Copy the listing below line for line, with no changes.
[Start ITEMS]
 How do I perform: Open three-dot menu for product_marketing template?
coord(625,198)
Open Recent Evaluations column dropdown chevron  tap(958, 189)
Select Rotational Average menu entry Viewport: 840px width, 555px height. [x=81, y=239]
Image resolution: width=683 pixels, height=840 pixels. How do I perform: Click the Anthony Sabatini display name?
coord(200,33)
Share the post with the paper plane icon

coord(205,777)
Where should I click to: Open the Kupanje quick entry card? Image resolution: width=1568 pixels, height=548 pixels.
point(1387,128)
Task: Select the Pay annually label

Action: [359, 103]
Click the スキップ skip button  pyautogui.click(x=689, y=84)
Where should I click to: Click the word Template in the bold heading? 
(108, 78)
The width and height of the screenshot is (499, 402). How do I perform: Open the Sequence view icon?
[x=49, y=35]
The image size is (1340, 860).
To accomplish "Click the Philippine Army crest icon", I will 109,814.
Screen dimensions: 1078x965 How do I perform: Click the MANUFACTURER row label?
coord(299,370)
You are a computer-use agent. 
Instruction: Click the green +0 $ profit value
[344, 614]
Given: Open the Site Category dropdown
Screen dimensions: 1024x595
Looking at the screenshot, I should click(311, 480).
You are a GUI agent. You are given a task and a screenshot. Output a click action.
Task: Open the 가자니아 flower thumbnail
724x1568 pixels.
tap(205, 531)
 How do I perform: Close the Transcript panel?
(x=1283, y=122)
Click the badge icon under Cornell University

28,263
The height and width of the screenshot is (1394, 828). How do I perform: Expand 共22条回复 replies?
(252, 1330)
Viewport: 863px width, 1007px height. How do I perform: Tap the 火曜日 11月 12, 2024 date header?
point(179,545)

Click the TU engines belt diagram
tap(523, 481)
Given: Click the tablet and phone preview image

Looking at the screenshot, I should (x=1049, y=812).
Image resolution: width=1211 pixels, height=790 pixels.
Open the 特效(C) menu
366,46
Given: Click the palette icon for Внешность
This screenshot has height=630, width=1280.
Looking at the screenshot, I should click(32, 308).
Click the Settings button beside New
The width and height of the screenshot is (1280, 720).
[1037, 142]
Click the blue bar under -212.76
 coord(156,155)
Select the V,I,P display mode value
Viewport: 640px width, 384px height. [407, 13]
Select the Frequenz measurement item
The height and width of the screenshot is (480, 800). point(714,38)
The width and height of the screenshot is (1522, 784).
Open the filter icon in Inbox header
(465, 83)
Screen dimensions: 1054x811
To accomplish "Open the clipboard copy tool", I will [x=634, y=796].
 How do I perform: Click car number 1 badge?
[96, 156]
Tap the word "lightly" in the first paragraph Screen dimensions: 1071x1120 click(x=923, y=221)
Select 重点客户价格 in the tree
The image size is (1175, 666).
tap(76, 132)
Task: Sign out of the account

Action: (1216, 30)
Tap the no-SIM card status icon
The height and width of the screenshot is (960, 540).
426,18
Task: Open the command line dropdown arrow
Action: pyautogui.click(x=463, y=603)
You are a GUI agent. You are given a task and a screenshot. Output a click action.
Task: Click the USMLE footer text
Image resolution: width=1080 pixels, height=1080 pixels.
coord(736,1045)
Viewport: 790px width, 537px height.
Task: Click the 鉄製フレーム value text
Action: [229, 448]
[End ITEMS]
• **THE ANSWER**
 How do I perform: Open three-dot menu for product_marketing template?
coord(625,198)
Open Recent Evaluations column dropdown chevron  tap(958, 189)
Select Rotational Average menu entry Viewport: 840px width, 555px height. [x=81, y=239]
Image resolution: width=683 pixels, height=840 pixels. How do I perform: Click the Anthony Sabatini display name?
coord(200,33)
Share the post with the paper plane icon

coord(205,777)
Where should I click to: Open the Kupanje quick entry card? Image resolution: width=1568 pixels, height=548 pixels.
point(1387,128)
Task: Select the Pay annually label

Action: [359, 103]
Click the スキップ skip button  pyautogui.click(x=689, y=84)
Where should I click to: Click the word Template in the bold heading? 
(108, 78)
The width and height of the screenshot is (499, 402). How do I perform: Open the Sequence view icon?
[x=49, y=35]
The image size is (1340, 860).
To accomplish "Click the Philippine Army crest icon", I will 109,814.
Screen dimensions: 1078x965 How do I perform: Click the MANUFACTURER row label?
coord(299,370)
You are a computer-use agent. 
Instruction: Click the green +0 $ profit value
[344, 614]
Given: Open the Site Category dropdown
Screen dimensions: 1024x595
Looking at the screenshot, I should click(311, 480).
You are a GUI agent. You are given a task and a screenshot. Output a click action.
Task: Open the 가자니아 flower thumbnail
724x1568 pixels.
tap(205, 531)
 How do I perform: Close the Transcript panel?
(x=1283, y=122)
Click the badge icon under Cornell University

28,263
The height and width of the screenshot is (1394, 828). How do I perform: Expand 共22条回复 replies?
(252, 1330)
Viewport: 863px width, 1007px height. How do I perform: Tap the 火曜日 11月 12, 2024 date header?
point(179,545)

Click the TU engines belt diagram
tap(523, 481)
Given: Click the tablet and phone preview image

Looking at the screenshot, I should (x=1049, y=812).
Image resolution: width=1211 pixels, height=790 pixels.
Open the 特效(C) menu
366,46
Given: Click the palette icon for Внешность
This screenshot has height=630, width=1280.
Looking at the screenshot, I should click(32, 308).
Click the Settings button beside New
The width and height of the screenshot is (1280, 720).
[1037, 142]
Click the blue bar under -212.76
 coord(156,155)
Select the V,I,P display mode value
Viewport: 640px width, 384px height. [407, 13]
Select the Frequenz measurement item
The height and width of the screenshot is (480, 800). point(714,38)
The width and height of the screenshot is (1522, 784).
Open the filter icon in Inbox header
(465, 83)
Screen dimensions: 1054x811
To accomplish "Open the clipboard copy tool", I will [x=634, y=796].
 How do I perform: Click car number 1 badge?
[96, 156]
Tap the word "lightly" in the first paragraph Screen dimensions: 1071x1120 click(x=923, y=221)
Select 重点客户价格 in the tree
The image size is (1175, 666).
tap(76, 132)
Task: Sign out of the account

Action: (1216, 30)
Tap the no-SIM card status icon
The height and width of the screenshot is (960, 540).
426,18
Task: Open the command line dropdown arrow
Action: pyautogui.click(x=463, y=603)
You are a GUI agent. You are given a task and a screenshot. Output a click action.
Task: Click the USMLE footer text
Image resolution: width=1080 pixels, height=1080 pixels.
coord(736,1045)
Viewport: 790px width, 537px height.
Task: Click the 鉄製フレーム value text
Action: [229, 448]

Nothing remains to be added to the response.